In Corona-Zeiten wird jede Säge nach der Benutzung desinfiziert, ehe sie wieder an den Haken am Verkaufshäuschen wandert und der nächste Kunde zugreifen kann. Der ebenfalls schon traditionellen Bewirtung an der Holzhütte hat die Pandemie dagegen einen Riegel vorgeschoben. Statt weihnachtlicher Leckereien steht hier dieses Mal nur eine Spendenbox. "Da geht schon ein großer Teil der Atmosphäre verloren, die das Christbaumpflücken eigentlich ausmacht", räumt Langer ein. Die Kunden seien zum Teil recht enttäuscht, wenn sie vor dem verwaisten Häuschen stehen. "Für die beiden Wochenenden, an denen wir die Aktion anbieten, wäre es ein zu großer Aufwand gewesen, die geltenden Hygienebestimmungen umzusetzen. Für eine Bewirtung hätten nämlich die gleichen Regeln gegolten, wie für einen Restaurantbesuch", erläutert sie.

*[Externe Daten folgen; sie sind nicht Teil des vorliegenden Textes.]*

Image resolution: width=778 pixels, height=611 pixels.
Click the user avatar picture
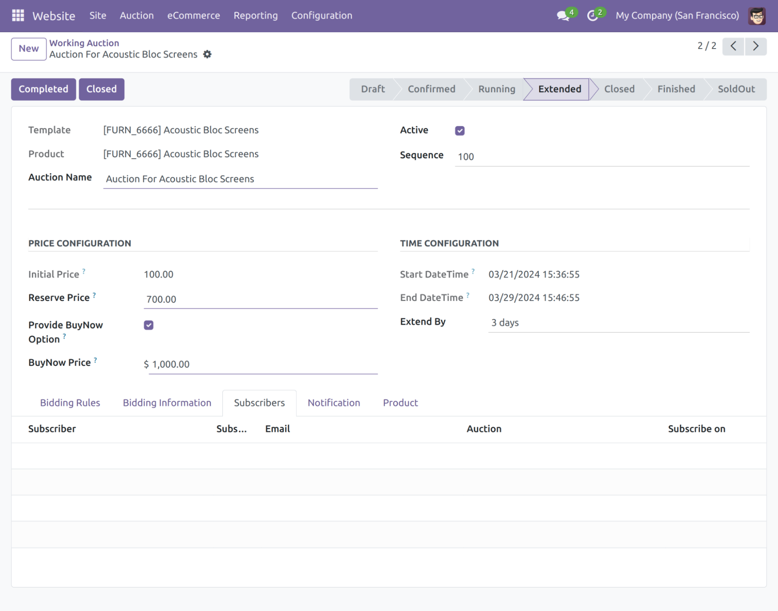click(757, 16)
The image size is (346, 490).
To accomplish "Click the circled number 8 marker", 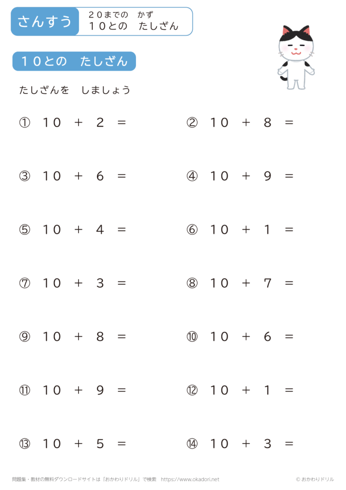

Fehlende Spenden schmerzen besonders
Wegen des Lockdowns, der schon im Vorjahr keine Bewirtung zuließ, fehlen zusätzliche Einnahmen - und die schmerzen besonders. Denn der Erlös aus dem Verkauf von Glühwein, Kinderpunsch und Bratwürsten geht traditionell an den Untergruppenbacher Freundeskreis Bareka, dessen Vorsitzende Susanne Langer ist.

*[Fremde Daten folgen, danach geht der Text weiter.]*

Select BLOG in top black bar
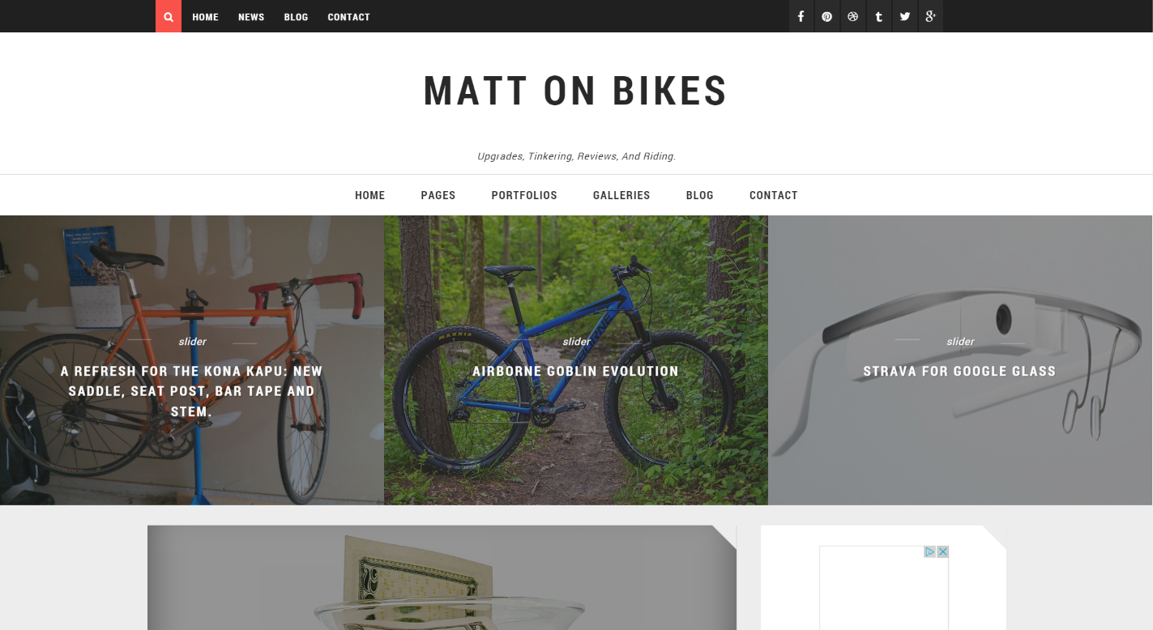(x=296, y=17)
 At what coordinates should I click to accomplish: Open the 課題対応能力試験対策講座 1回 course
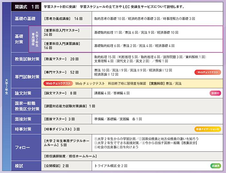click(69, 106)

Der Verein unterstützt die Entwicklungshilfe in Burkina Faso, baut dort Brunnen, sanitäre Anlagen und berät Bauern. "Die Situation im Land ist aufgrund der politischen Lage gerade sehr prekär", schildert Langer. Man halte aber trotzdem den Kontakt aufrecht und unterstütze die Projekte weiterhin. Zwischen 2000 und 3000 Euro Erlös bringe die Bewirtung der Baumkäufer üblicherweise ein, die nun eben fehlten.
Hilfe für Afrika
Der Freundeskreis Bareka hat rund 30 aktive Mitglieder. Er unterstützt seit mehr als 30 Jahren Hilfsprojekte im westafrikanischen Burkina Faso, einem der ärmsten Länder der Welt. In den abgelegenen Dörfern am Rande der Sahelzone gibt es für die Menschen nach wie vor nicht genügend Trinkwasser in erreichbarer Nähe. Diese Situation soll durch den Bau von Bohrbrunnen nachhaltig verbessert werden. Durch den direkten Kontakt zu den Menschen und Reisen in die Region will der Freundeskreis sicherstellen, dass die Hilfe auch ankommt.